“Boys are boys from the beginning. Girls are girls right from the start.” No, those aren’t the words from a tweet banned for “hate speech” — though they could be. They’re prophetic lines from none other than Mister Rogers, who put the immutable truths to a tune decades before the trans craze.
Resurfaced in a recent TikTok, the clip shows Fred Rogers, host of the classic children’s show “Mister Rogers Neighborhood,” singing his ditty “Everybody’s Fancy,” which goes:
Boys are boys from the beginning
Girls are girls right from the start
Everybody’s fancy
Everybody’s fine
Your body’s fancy and so is mine
Girls grow up to be the mommies
Boys grow up to be the daddies
Everybody’s fancy
Everybody’s fine
Your body’s fancy and so is mine
In his first appearance on “The Tonight Show” starring Johnny Carson in 1980, Rogers delved into the song’s importance. When Carson asked Rogers a series of lighthearted questions about his show and asked how Rogers communicates important themes to his audience of children, it didn’t take long for the host to pivot to the topic of sex. “Are they too young for that?” Carson asked.
That’s how they learn the difference between boys and girls, Rogers replied. “Sometimes children think that they might change, they might have to change after a while,” he continued, to which the audience laughed.
But Rogers wasn’t laughing. “You know, we laugh about that now,” he said, “but it’s because we had that concern when we were little.”
Some have argued that Rogers was simply the product of his generation or speculated that he was a homosexual to explain his gentle demeanor. In a 1969 Senate Commerce Committee hearing, however, Rogers made his case clear: “I’m very much concerned about what’s being delivered to our children in this country.”
And he was right to be. Gone are the days of Andy Griffith and “Hogan’s Heroes.” Now taxpayer-funded libraries stock their children’s shelves with books teaching kids about masturbation and affirming gender dysphoria. Drag queen story hour chapters bent on exposing children to sexual atypicality have sprouted up from coast to coast. Now even young children, like this 8-year-old boy, are encouraged to parade around in drag.
And of course, some of Disney’s most recent productions have forged ahead with an increasingly explicit LGBT agenda for children. The latest “Toy Story” installment, “Lightyear,” boasted a lesbian kiss. “Baymax!” taught kids that men can have periods.
“Mister Rogers’ Neighborhood” was not a political program, but it tackled issues, both big and small, that troubled children. This included not only instilling truths about the immutability of the sexes, but reassuring kids that they wouldn’t get sucked down the bathtub drain or lose an ear during a haircut.
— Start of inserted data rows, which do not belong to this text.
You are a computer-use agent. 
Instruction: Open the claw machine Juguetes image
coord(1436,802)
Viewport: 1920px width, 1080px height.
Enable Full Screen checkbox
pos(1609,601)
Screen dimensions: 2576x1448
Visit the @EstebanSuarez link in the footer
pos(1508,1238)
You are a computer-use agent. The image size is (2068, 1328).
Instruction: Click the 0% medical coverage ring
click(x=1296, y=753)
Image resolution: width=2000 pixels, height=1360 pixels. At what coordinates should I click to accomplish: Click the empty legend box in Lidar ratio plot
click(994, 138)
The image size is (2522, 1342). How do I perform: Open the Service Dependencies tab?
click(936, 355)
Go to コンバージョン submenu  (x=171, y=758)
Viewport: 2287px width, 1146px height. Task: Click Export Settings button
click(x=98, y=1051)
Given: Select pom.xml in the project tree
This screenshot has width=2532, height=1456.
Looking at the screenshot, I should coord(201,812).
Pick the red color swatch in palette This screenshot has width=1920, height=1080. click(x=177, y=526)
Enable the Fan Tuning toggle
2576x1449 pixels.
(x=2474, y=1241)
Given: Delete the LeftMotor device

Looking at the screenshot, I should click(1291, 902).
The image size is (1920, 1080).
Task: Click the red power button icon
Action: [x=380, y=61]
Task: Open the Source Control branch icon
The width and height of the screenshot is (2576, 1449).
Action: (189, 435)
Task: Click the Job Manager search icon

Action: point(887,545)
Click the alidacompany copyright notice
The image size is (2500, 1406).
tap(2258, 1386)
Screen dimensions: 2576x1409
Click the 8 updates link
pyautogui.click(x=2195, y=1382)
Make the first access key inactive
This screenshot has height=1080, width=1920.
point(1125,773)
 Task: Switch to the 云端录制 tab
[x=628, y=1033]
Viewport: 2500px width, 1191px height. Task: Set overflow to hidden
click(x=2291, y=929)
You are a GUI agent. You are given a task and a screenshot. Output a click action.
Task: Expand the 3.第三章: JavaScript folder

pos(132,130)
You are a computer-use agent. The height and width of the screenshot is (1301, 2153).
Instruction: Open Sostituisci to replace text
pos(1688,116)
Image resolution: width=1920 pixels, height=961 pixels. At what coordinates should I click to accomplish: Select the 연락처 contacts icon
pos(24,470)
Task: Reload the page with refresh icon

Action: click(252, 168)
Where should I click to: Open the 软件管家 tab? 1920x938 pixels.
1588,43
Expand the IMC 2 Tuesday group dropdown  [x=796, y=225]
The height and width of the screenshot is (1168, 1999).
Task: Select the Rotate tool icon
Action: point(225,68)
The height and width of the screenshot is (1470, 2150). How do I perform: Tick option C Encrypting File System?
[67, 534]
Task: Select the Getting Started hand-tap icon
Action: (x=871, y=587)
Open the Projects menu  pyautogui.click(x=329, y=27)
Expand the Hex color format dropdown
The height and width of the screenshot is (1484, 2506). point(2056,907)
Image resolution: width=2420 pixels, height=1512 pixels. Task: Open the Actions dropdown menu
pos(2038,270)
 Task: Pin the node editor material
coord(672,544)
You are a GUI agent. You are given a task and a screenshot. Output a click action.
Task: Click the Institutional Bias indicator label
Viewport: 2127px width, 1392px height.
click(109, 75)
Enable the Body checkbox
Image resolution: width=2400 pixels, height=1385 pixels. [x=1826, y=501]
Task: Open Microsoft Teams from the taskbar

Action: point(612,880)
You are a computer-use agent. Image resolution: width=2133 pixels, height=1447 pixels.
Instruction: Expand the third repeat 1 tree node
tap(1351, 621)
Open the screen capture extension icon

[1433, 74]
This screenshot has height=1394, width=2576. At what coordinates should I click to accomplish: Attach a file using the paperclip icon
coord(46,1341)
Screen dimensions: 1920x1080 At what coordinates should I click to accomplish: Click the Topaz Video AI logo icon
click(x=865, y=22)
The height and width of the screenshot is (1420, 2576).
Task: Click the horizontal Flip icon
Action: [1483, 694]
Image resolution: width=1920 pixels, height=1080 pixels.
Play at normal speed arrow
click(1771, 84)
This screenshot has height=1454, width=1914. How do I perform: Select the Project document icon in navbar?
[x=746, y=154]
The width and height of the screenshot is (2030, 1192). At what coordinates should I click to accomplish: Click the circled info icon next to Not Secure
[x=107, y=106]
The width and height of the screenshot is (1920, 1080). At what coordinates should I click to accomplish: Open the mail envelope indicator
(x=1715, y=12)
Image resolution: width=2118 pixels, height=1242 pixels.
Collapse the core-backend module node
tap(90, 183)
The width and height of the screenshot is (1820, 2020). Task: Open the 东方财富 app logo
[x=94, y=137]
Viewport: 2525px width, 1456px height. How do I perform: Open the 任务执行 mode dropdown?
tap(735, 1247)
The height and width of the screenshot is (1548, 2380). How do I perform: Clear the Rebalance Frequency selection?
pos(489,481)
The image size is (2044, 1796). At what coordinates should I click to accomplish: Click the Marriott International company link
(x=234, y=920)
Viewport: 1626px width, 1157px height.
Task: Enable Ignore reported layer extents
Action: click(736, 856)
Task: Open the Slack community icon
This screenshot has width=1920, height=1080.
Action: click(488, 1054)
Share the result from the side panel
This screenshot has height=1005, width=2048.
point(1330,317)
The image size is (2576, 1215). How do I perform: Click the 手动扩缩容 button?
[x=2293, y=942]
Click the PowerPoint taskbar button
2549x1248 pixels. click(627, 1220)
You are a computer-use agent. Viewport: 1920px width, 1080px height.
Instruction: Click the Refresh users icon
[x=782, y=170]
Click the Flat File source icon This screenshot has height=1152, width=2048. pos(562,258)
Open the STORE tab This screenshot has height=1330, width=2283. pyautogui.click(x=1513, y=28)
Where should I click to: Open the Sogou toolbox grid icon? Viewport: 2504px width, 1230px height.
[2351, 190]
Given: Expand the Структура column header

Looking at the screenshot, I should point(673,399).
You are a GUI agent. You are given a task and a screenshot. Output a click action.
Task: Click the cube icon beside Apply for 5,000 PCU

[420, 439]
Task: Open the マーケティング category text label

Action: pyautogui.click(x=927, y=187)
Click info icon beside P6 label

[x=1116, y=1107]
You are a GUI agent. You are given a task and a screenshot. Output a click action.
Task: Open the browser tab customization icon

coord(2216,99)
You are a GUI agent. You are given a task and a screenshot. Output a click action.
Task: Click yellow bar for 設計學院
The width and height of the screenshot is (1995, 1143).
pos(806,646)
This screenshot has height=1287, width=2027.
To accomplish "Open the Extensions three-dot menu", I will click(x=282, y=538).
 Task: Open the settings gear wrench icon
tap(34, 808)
“Children are concerned when they get their first haircut that the barber’s going to cut more than hair,” Rogers said on “The Tonight Show.” So to assuage kids’ fears, he visited a barber to ask whether the trimmer cuts more than hair.
It isn’t that Rogers hated children who wanted to be unique—far from it. As he stated in the Senate hearing, he merely wanted to address the “inner drama of childhood.” Long before libraries began hosting drag queen story hour, Rogers tried to warn us about the dangers of gender-bending. But in true Mister Rogers’ fashion, he did so while celebrating each person for being “fancy” and unique, no transgender interventions required.
In his words, “I like you just the way you are.”